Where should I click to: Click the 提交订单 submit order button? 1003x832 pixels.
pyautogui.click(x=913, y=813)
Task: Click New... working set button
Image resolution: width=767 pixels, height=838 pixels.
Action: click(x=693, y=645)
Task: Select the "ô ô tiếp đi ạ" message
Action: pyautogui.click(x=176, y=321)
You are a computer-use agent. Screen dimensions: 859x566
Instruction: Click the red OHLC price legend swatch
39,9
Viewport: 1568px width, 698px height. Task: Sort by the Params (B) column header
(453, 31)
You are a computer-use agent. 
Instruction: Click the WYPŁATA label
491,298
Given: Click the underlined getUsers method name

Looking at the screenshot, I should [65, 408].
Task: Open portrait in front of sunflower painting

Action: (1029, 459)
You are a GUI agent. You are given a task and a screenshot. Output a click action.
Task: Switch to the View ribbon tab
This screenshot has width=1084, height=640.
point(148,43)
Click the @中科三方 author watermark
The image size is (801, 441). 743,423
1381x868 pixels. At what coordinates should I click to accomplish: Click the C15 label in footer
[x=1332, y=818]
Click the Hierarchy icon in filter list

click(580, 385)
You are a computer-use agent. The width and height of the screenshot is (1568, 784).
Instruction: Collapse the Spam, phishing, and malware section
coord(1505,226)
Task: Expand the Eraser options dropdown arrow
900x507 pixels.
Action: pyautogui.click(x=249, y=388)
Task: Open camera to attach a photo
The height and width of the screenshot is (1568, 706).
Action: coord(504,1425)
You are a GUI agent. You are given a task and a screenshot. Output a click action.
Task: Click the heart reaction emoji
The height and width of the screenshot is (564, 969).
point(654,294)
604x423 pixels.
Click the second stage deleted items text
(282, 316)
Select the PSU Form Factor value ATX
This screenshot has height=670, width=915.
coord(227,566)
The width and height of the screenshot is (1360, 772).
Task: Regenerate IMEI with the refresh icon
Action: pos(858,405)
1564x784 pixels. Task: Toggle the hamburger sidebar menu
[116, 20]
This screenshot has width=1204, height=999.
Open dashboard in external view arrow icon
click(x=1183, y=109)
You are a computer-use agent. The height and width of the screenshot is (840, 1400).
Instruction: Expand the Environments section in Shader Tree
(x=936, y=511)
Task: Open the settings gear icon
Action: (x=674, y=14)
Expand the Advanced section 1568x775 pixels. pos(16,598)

ACTIVITY: Where does the word "computer" appear in the records above? Return every line that holds it.

TASK RESPONSE:
You are a computer-use agent. Screen dimensions: 859x566
You are a computer-use agent. 
You are a computer-use agent. The width and height of the screenshot is (1568, 784).
You are a computer-use agent. The height and width of the screenshot is (840, 1400).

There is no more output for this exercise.